**Given instruction**
Rewrite the passage of the share-investing article from "Other asset classes" up to and including "for your portfolio.", substituting "yardstick" for every instance of "benchmark".

**Selected text**
‘So, how much money will I make…?’ Revealed: The top five questions asked by share investors, answered by a stockbroking expert
Rachel Winter: What books should you read to learn about markets? Find her recommendations below
What questions are asked most often by share investors?
Rachel Winter, associate investment director at stockbroker Killik & Co, tells us and provides the answers.
1. How much money will I make?
If only it was possible to give an exact answer to this question.
The answer depends on three things: the level of risk you are taking, the performance of the overall market, and the performance of the investments in your portfolio.
The more risk you take, the more return you can expect to make over long time periods.
Many people consider cash to be the safest investment and shares to be one of the riskiest.
Over the last 100 years, cash has barely kept pace with inflation whereas the stock market has generated an average annual return of 5 per cent over and above inflation.
Other asset classes such as bonds have been somewhere in between.
It’s worth noting that the performance of the stock market has been particularly strong over the last decade, fuelled by low interest rates and the growth of the technology sector.
2. How do I know if my portfolio is performing well?
It’s important to use a suitable benchmark for your portfolio.
If you’ve got a medium risk portfolio containing a mixture of bonds and shares, then you can’t expect it to keep up with the stock market, and if you have a portfolio of shares then you should pick a relevant index to compare it to.
Many investors use the FTSE 100 as a benchmark, but this is a UK-focused index that’s heavily focused on oil stocks and banking stocks.
Although FTSE companies have historically paid decent dividends, the index itself has gone nowhere since 2015 and its poor performance will flatter most portfolios!
If you have an international portfolio then it would be best to use an index such as the MSCI World, which is publicly available on many websites.
You could also use the ARC (Asset Risk Consultants) indices. ARC collects performance data from lots of different investment management companies and collates it into a set of benchmarks for different risk levels.
These are not freely available to the public, but you could ask your financial adviser, broker or investing platform whether they use them and make them available to clients.
How do I know if my portfolio is performing well? Pick a relevant index as a benchmark, but be wary of using the FTSE 100, says Rachel Winter
3. What books should I read to learn about markets?
The options are endless. If you’re new to investing, I’d recommend a light-hearted read rather than a weighty volume of technical analysis.
Scott Galloway writes in a witty and amusing way, and he has just published a book called Post Corona: From Crisis to Opportunity, which does a great job of summarising the stock market winners and losers of the last year.
How I Invest My Money, compiled by Joshua Brown and Brian Portnoy, is a series of bitesize chapters, each one written by a different investment professional about their approach to investing their own personal finances.
There are also some great books about individual companies.

**Supplied data**
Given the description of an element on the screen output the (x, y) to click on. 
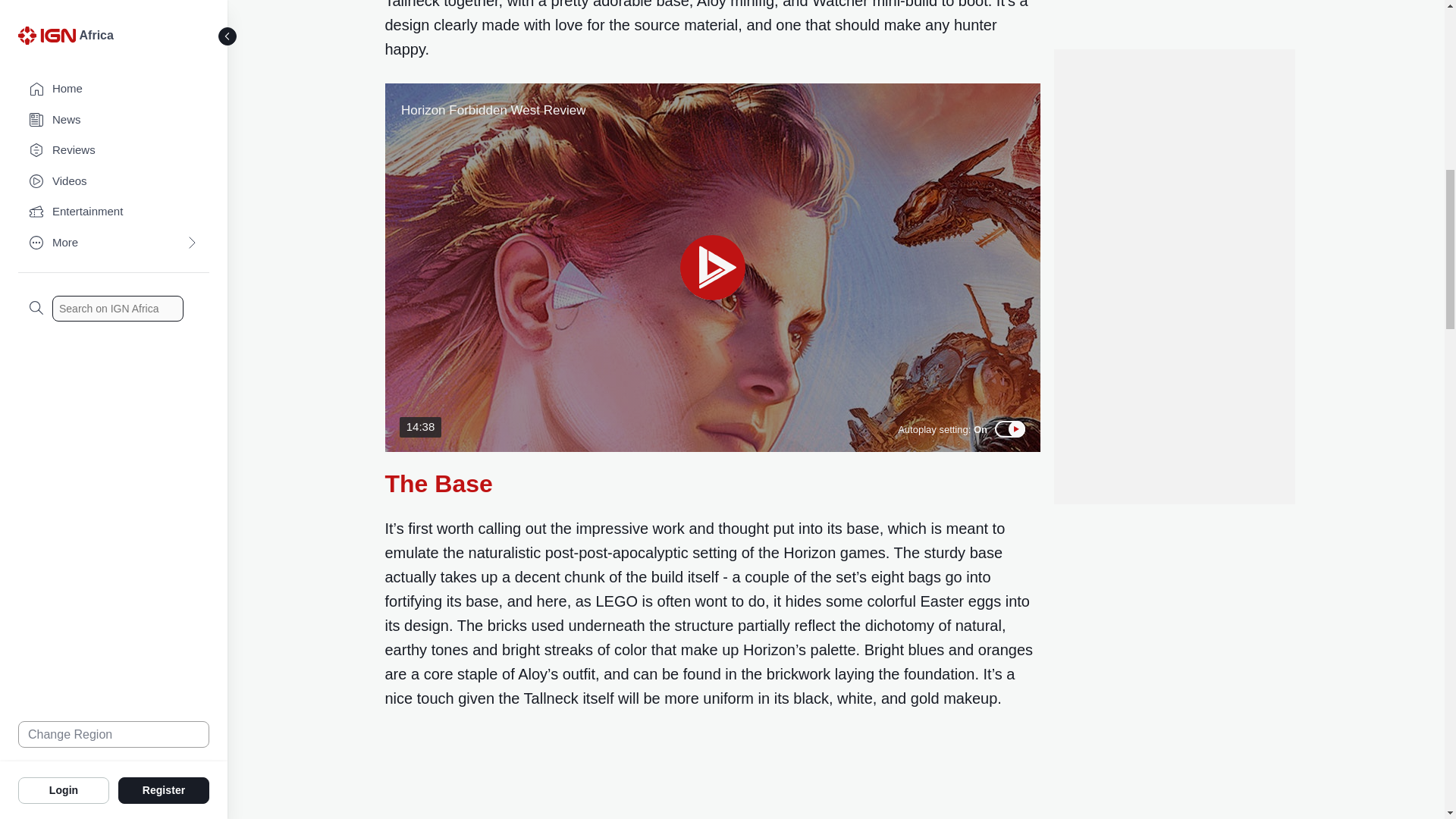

**Complete answer**
Other asset classes such as bonds have been somewhere in between.
It’s worth noting that the performance of the stock market has been particularly strong over the last decade, fuelled by low interest rates and the growth of the technology sector.
2. How do I know if my portfolio is performing well?
It’s important to use a suitable yardstick for your portfolio.